» **TEXT EXCERPT**
start

Subject: Re: [OM] [OT] now architecture, was -> Guess the auction
From: Dirk Wright <wright@xxxxxxxxxxxx>
Date: Tue, 01 May 2001 09:06:01 -0400
>Hey Stevo - wanna tell him what Canberra is really like?!
>AndrewF
>
>

Canberra was designed by one of my favorite US Prairie School architects, 
Walter Burley Griffin and his architect wife, Marion Mahony Griffin. Some of 
the work they did here in the US is just stunning. I love it. 

At the time that Griffin won the competition for the capital of Australia, 
due in large part to the outstanding renderings by his wife, the Prairie 
School was in decline here in the US. Chicago, the birthplace of the Prairie 
School, in the year 1900 was still considered "the west" and a certain level 
of innovation was allowed and accepted by the public. The School was radical 
for its day, and derided by the east coast traditionalists. The School was 
the first to use the open floorplan, where the foyer, living room, dinning 
room, and sometimes the kitchen were joined, and divided only by short half 
walls or just builtin furniture. This concept is used to this day in all new 
houses here in the US. Previously, all rooms were divided by walls and doors. 
The School destroyed the boxes and opened the interior space.

end

» **SUPPLIED DATA**
start

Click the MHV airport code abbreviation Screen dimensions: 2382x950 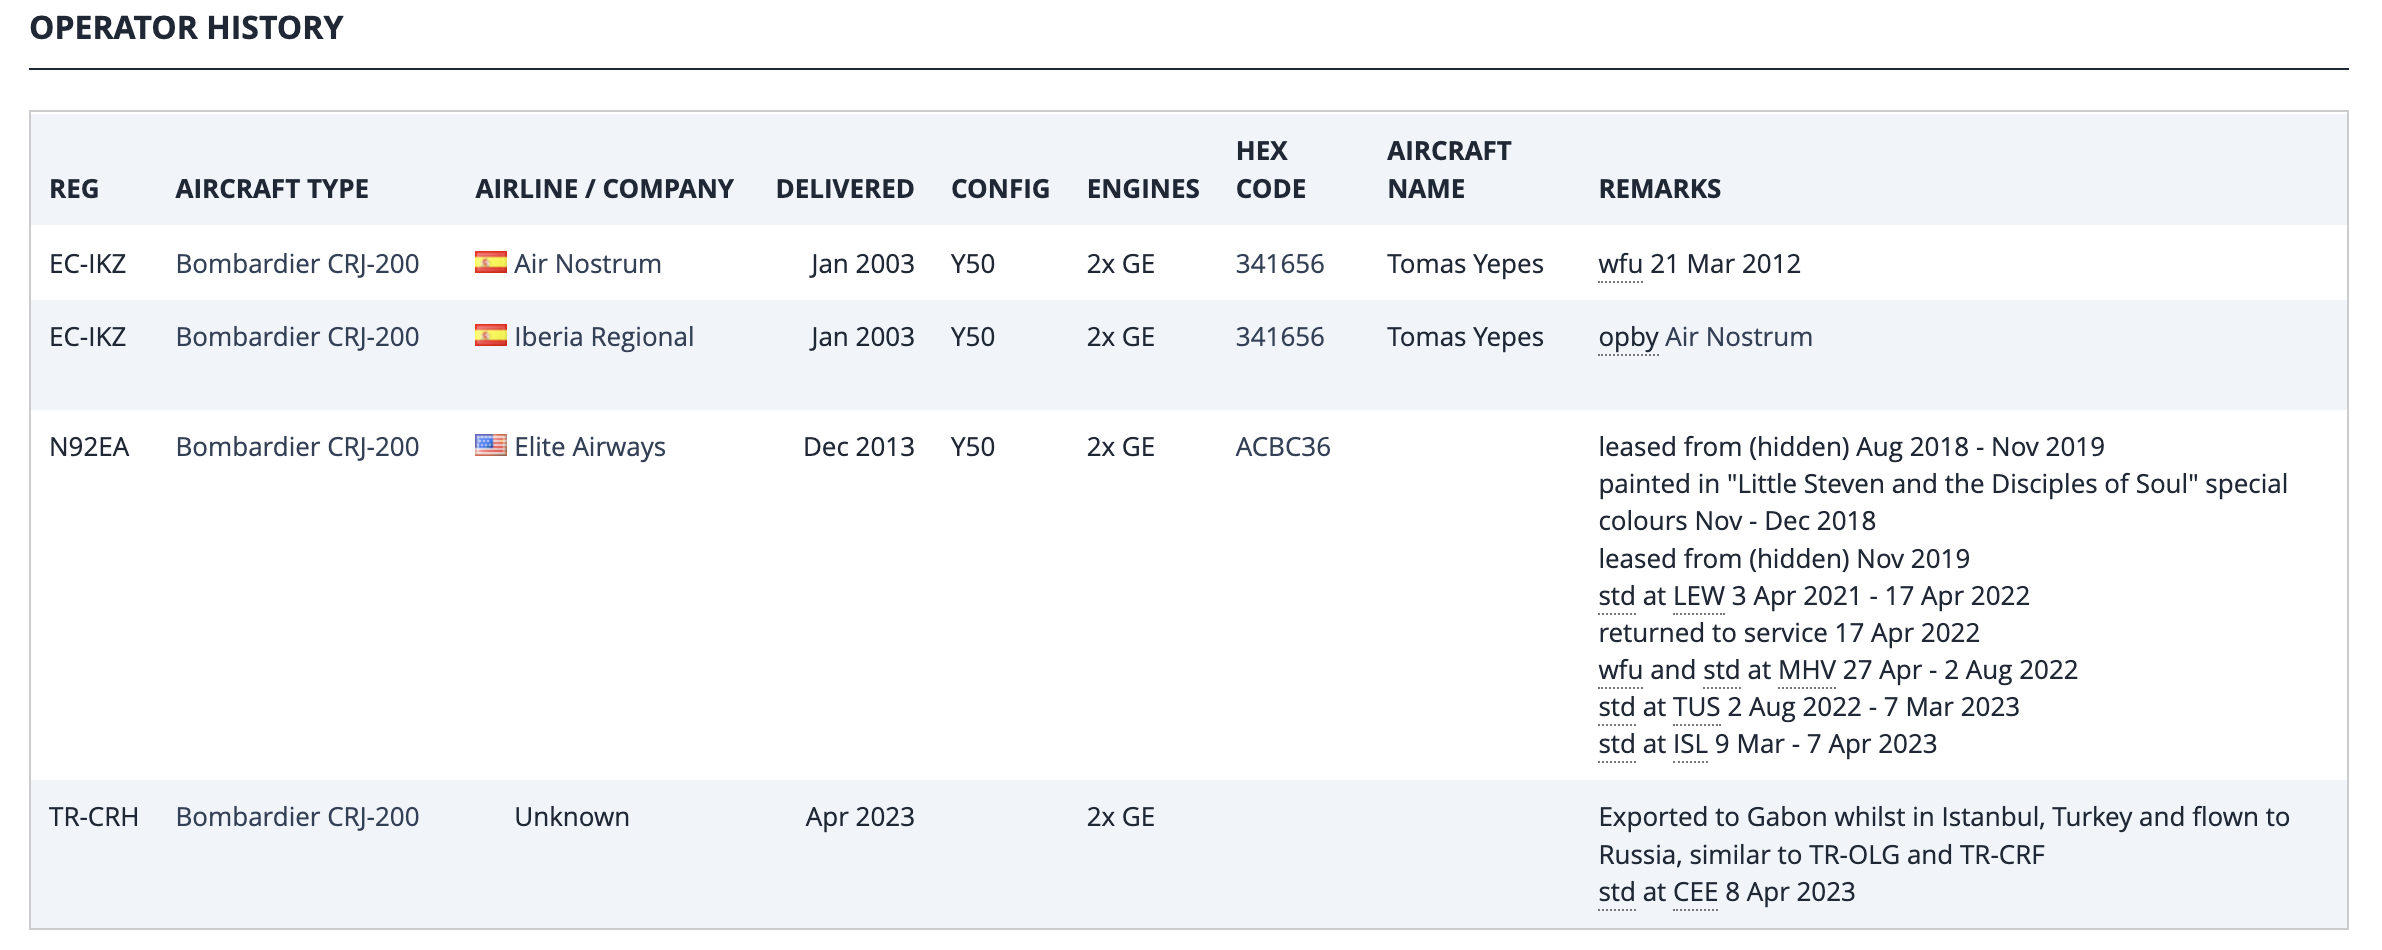coord(1806,670)
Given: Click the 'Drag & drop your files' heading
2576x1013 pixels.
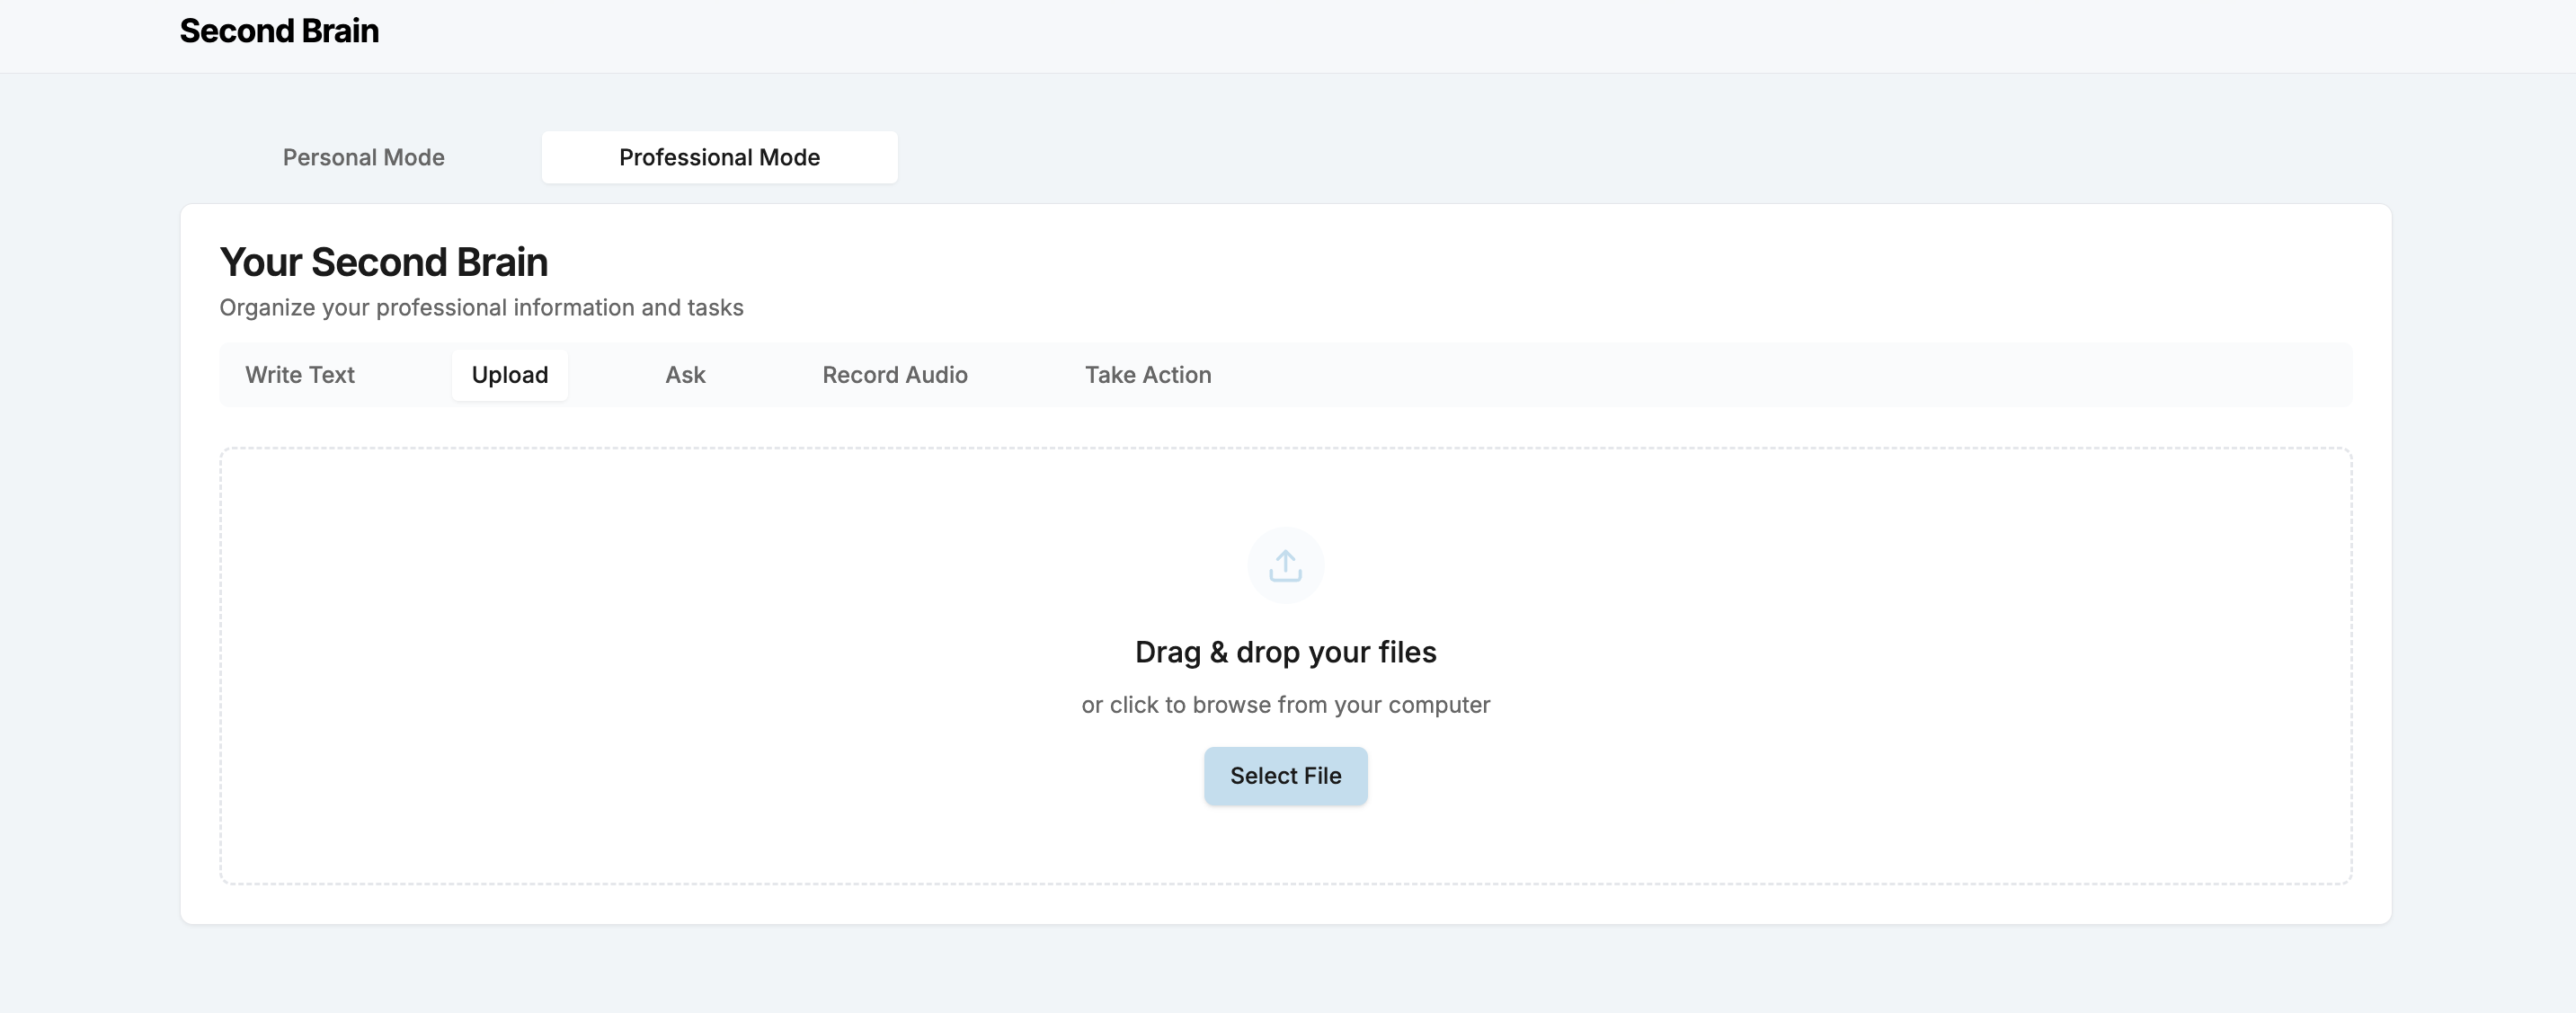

end

» **REQUEST**
Name every person the Canberra email mentions, including the sender and anyone addressed or quoted.

» **ANSWER BELOW**
- Dirk Wright
- Stevo
- AndrewF
- Walter Burley Griffin
- Marion Mahony Griffin